And all three men are the beneficiary of a Republican Party's quarter-century flirtation with soft-core racism. George Bush may try to hang a leper's bell on Duke, but it is difficult to take him seriously when he trucks off to North Carolina to embrace Helms, whose campaign has been as squalid as anything David Duke could have imagined.
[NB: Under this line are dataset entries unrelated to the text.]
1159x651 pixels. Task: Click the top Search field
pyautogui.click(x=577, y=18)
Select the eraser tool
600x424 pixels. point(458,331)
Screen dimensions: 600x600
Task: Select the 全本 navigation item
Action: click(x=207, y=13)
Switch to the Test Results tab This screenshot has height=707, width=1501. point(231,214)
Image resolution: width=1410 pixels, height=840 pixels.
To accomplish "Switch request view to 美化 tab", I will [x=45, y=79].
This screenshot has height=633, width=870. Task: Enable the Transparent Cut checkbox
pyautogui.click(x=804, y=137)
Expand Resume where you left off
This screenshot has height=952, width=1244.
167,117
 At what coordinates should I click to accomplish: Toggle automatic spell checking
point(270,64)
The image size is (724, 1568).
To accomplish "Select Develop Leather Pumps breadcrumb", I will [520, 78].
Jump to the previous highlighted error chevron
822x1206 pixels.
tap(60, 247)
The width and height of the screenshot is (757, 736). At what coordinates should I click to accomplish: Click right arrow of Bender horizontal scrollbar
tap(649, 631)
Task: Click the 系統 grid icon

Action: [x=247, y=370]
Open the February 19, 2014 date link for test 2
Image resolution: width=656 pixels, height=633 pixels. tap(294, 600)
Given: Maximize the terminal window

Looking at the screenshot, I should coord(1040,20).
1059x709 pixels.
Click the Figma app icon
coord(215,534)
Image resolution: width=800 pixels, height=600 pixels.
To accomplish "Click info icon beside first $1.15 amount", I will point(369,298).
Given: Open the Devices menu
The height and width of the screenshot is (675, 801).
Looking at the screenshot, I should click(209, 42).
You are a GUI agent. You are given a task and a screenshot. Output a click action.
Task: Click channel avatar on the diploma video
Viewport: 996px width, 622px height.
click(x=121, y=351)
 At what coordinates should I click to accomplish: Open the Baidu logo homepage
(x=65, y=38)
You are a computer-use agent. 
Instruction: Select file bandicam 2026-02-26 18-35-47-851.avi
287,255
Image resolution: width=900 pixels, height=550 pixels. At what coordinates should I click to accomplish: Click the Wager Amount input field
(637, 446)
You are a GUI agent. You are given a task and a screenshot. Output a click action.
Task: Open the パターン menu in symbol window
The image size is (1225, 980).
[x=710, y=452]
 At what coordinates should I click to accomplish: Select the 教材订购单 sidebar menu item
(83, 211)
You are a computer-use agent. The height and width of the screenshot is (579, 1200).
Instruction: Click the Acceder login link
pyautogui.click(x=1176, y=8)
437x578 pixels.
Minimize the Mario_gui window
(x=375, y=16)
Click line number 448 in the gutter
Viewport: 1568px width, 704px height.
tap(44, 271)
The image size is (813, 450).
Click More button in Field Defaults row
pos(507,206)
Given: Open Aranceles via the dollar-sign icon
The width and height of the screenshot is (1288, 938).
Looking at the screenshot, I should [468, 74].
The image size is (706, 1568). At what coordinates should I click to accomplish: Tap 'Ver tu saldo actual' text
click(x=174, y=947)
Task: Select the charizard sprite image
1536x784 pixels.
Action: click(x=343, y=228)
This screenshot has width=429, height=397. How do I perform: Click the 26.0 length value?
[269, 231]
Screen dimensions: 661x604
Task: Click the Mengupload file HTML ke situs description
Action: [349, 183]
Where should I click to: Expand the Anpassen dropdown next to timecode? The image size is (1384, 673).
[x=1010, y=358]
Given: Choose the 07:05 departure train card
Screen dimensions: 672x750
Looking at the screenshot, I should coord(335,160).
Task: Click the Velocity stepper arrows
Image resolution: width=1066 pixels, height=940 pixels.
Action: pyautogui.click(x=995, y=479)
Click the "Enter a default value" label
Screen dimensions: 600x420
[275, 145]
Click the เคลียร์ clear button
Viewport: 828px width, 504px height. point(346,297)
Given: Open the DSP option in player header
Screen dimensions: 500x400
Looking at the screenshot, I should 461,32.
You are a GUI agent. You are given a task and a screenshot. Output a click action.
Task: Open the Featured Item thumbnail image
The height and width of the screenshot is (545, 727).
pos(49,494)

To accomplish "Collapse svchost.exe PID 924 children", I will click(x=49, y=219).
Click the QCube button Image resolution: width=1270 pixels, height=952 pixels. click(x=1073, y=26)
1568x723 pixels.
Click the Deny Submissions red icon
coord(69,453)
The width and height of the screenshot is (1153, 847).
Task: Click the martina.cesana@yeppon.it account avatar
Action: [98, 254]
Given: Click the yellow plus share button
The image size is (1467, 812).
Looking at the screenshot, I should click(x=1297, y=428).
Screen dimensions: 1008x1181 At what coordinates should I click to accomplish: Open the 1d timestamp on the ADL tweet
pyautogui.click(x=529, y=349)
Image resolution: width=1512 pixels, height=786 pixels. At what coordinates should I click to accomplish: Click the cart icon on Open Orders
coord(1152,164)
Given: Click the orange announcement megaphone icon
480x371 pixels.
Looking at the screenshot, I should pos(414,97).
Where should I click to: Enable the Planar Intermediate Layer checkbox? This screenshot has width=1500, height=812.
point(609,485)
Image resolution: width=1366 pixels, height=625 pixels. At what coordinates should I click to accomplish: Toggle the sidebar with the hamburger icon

Barry Goldwater's opposition to the Civil Rights Act of 1964; Richard Nixon's Southern Strategy; Ronald Reagan's amiable harangues against [black] welfare queens; George Bush's Willie Horton commercials and his politically inspired veto of the Civil Rights Act of 1990; and now the campaigns of Hunt, Duke and Helms; it's not a pretty sight.
But I am not at all certain that Duke or Helms or Hunt can be explained as reincarnations of George Wallace; nor do I believe they are the authentic voices of a resurgent wave of working class racism.
After Wallace became the high priest of racial segregation in the early 1960s he brought to his state a level of rhetorical vindictiveness that left wounds still unhealed. And in his presidential campaigns through the 1960s and 1970s Wallace gave voice to some of the darkest fears and hatreds in American society.
What is easy to forget, however, is that George Wallace began his career in 1946 as a down home social democrat with little enthusiasm for the race-baiting that often marked Southern political campaigns. And when the number of black voters in his state passed the 300,000 mark in the early 1970s, the Alabama governor reversed directions and welcomed black voters and politicians into the Wallace tent. Political opportunism is not an edifying spectacle; when compared with the unwavering racism of David Duke it has its charms.
George Wallace's convoluted career should remind us that there are other, more humane populist traditions which come out of the Southern experience. Wallace himself learned his lessons from an altogether different kind of Populist, James E. ("Big Jim") Folsom.
Through two terms as governor and forty years of campaigning, Folsom resumed again and again to four texts: the Declaration of Independence, the Bill of Rights, the Gettysburg Address, and--most of all--Jesus's
Page 3Sermon the Mount. And from these familiar texts he evolved his political catechism:
That governmental laissez-faire inevitably allowed the powerful to prey upon the weak; that adequate welfare programs were the "fundamental obligation of a democracy to its people in order that the unfortunate may feast on more than crumbs and clothe themselves with more than rags;" that women were not chattel, but citizens who should be given the same rights as men; that the black citizens of Alabama were entitled to equal justice, equal opportunity and a "full share of democracy;" that there were no problems which could not be cured by a "good strong purgative of pure and unadulterated democracy."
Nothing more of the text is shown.